THE PROBLEM
Translate this sentence from the Realty Income passage below into Spanish: "Realty Income is one of the few REITs that pay monthly dividends instead of quarterly ones."

SOURCE EXCERPT
|---|

Image source: Getty Images.

1. High occupancy rates in a rough market

As an equity REIT, Realty Income acquires a large portfolio of properties, leases them to businesses, and distributes that rental income to its investors. It must pay out at least 90% of its pre-tax income as dividends to maintain a lower tax rate.

To support those dividends, Realty Income needs to maintain high occupancy rates across its portfolio. Its occupancy rate has never dipped below 96% since its IPO in 1994, and its year-end occupancy rate hit 98.6% in 2023, 98.7% in 2024, and 98.9% in 2025. It achieved that expansion even as several of its top tenants struggled with store closures.

2. Reliable monthly dividends

Realty Income is one of the few REITs that pay monthly dividends instead of quarterly ones. It's also raised its payout 133 times since its IPO, and currently pays a high forward yield of 5%.

|---|

AVAILABLE DATA

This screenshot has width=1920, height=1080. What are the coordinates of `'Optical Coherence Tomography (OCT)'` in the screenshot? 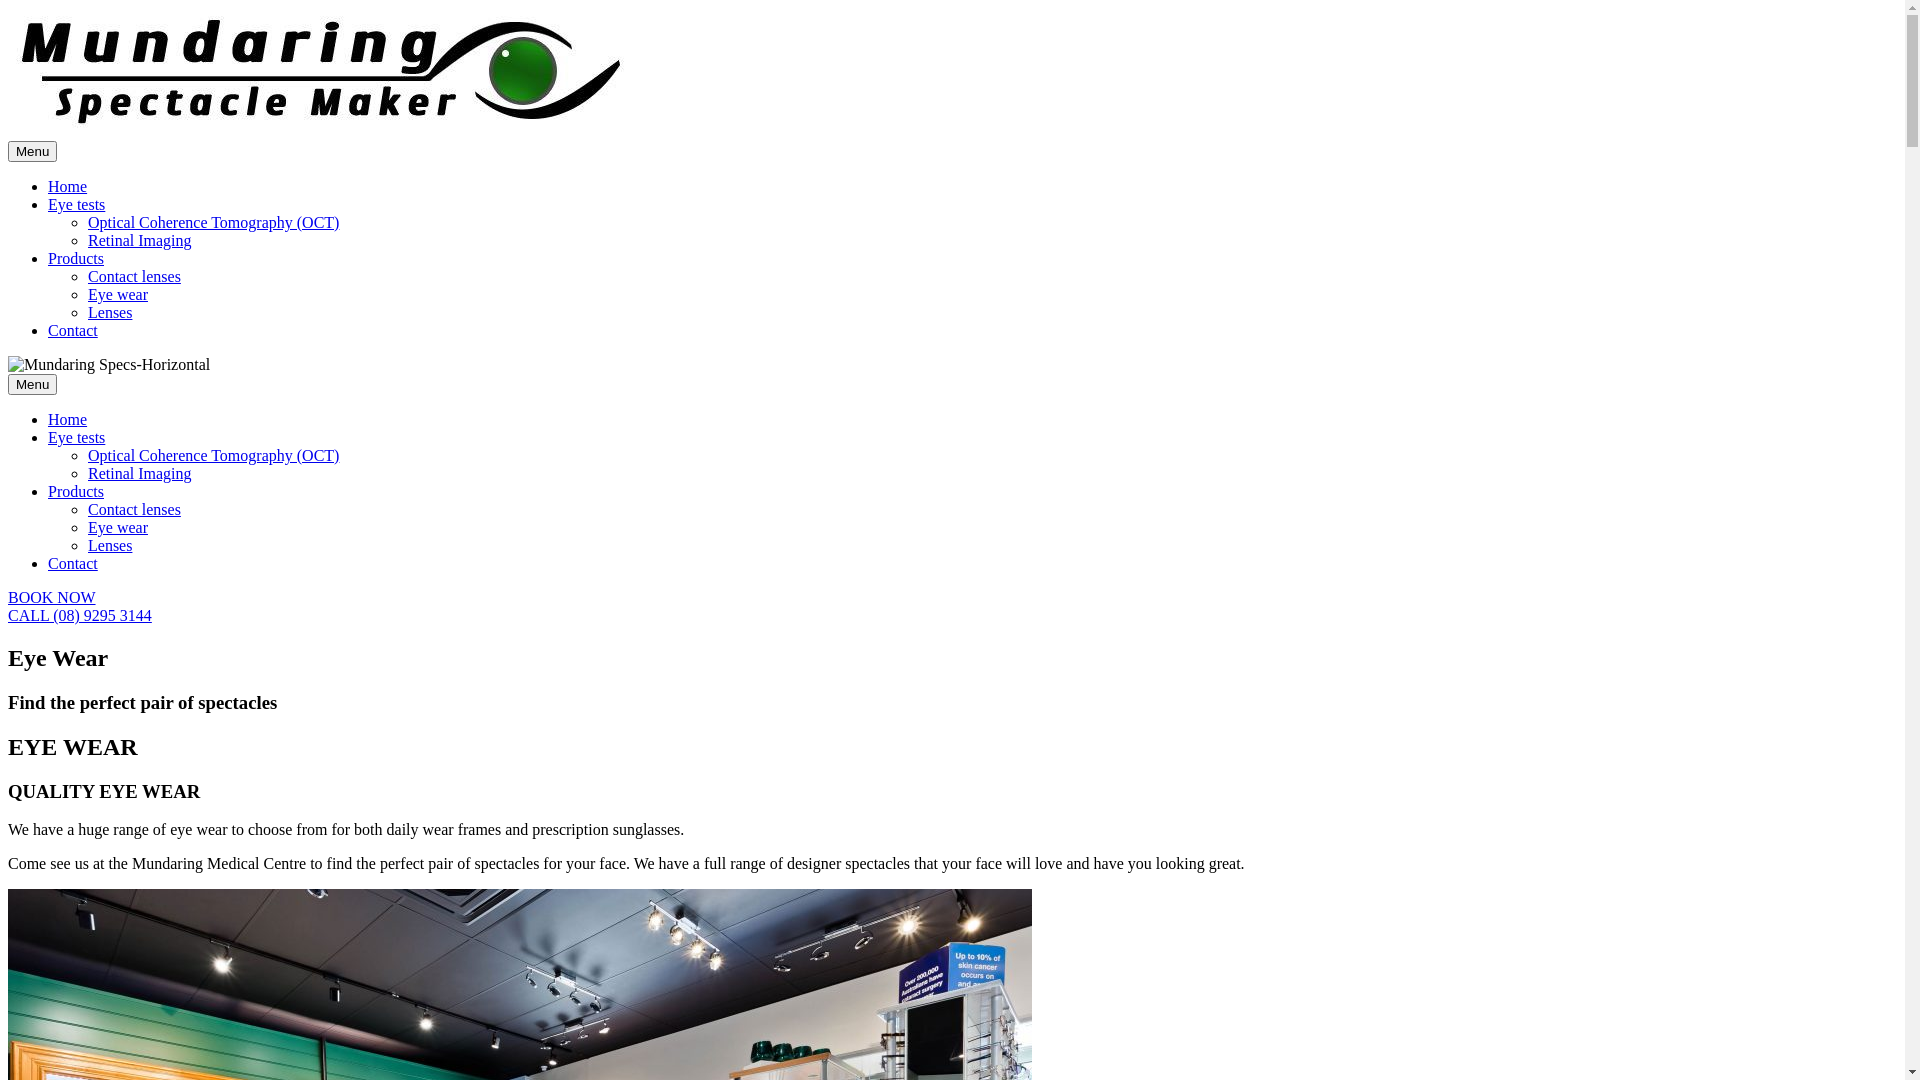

|---|

THE COMPLETED TASK
Realty Income es uno de los pocos REIT que pagan dividendos mensuales en lugar de trimestrales.